United States District Court, District of South Dakota
Aug 18, 2022
3:21-CR-30074-RAL (D.S.D. Aug. 18, 2022)

Opinion

3:21-CR-30074-RAL

08-18-2022

UNITED STATES OF AMERICA, Plaintiff, v. BUDDY ROBERT POOR BEAR, Defendant.


REPORT AND RECOMMENDATION FOR DISPOSITION OF MOTION, AND SUPPLEMENTS TO MOTION, TO SUPPRESS

MARK A. MORENO, UNITED STATES MAGISTRATE JUDGE

In this adult sexual abuse case, Buddy Robert Poor Bear (Poor Bear) seeks to suppress certain statements and evidence on Miranda and Fourth Amendment grounds. His statements to one officer though are admissible because they were in response to routine “booking” information questions or to a permissible consent to swab “request” and were volunteered. But Poor Bear's statements to another officer may not be used at trial (except as impeachment) and the urine and preliminary breath test results are excludable (for all purposes) - matters the government concedes. The suppression motion should thus be granted in part and denied in part.

BACKGROUND

On April 15, 2021, tribal officers arrested Poor Bear for aggravated sexual abuse and took him to the Rosebud Sioux Tribe Adult Correctional Facility. The next day, Matthew Tucker, a special agent with the Tribe, interviewed Poor Bear at the correctional facility.
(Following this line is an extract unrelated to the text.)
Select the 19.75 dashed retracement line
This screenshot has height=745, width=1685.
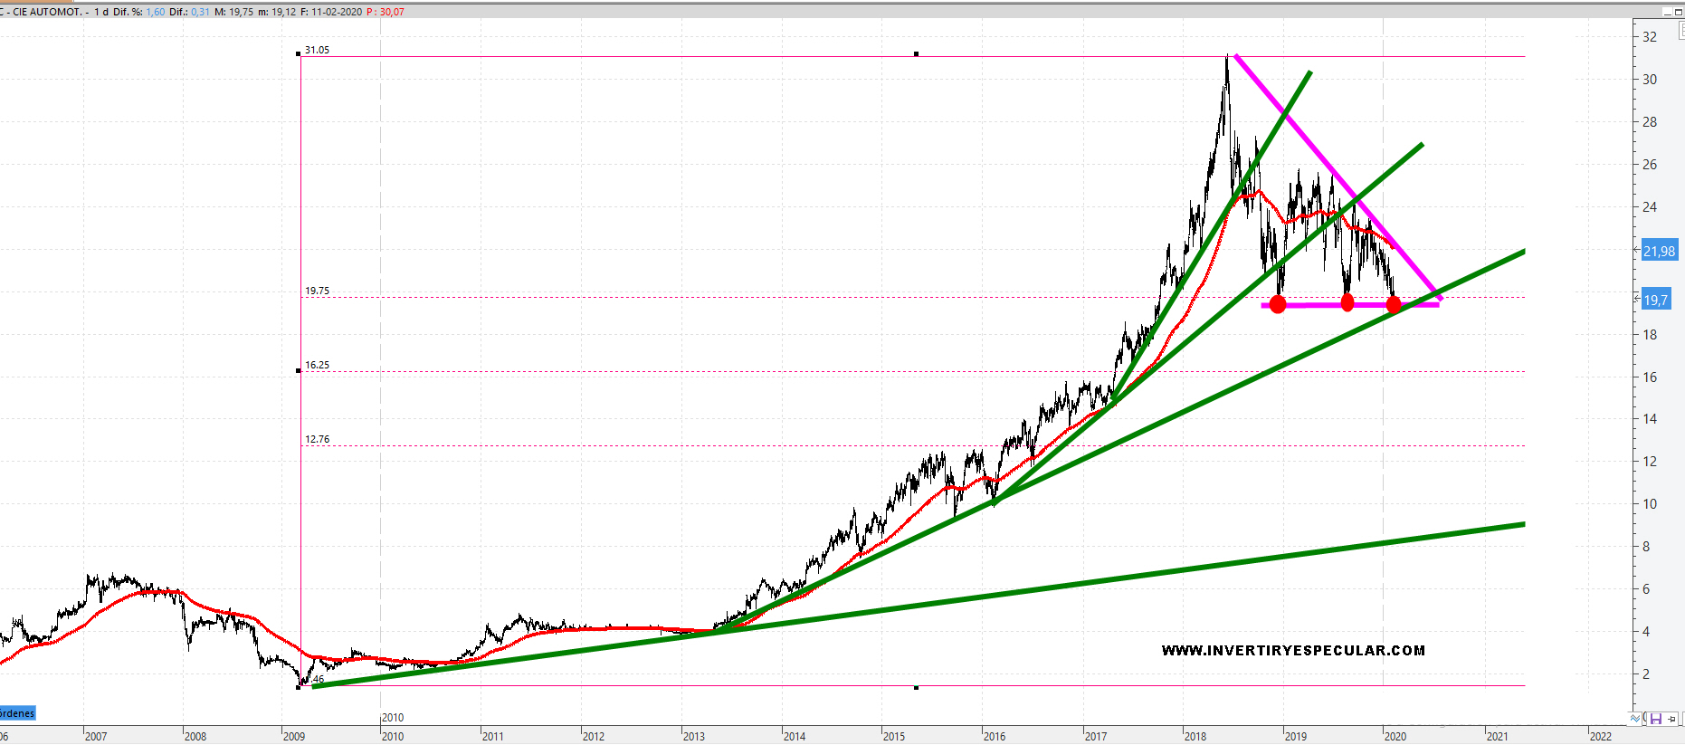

Tucker began the interview by introducing himself as a special agent for the Rosebud Police Department, and said he wanted to visit with Poor Bear. Tucker advised Poor Bear, “Because you're in custody, I have to read you your rights,” but, before doing so, needed “some personal information from you real quick.” In response to Tucker's inquiries, Poor Bear provided his name, date of birth, and educational level and disclosed when he arrived at the facility, how he was feeling, and that he was alcohol and drug free. Tucker then continued and the following colloquy ensued:

Mot. Hr'g Ex. 15 at 02:18-05:13 (Aug. 5, 2022).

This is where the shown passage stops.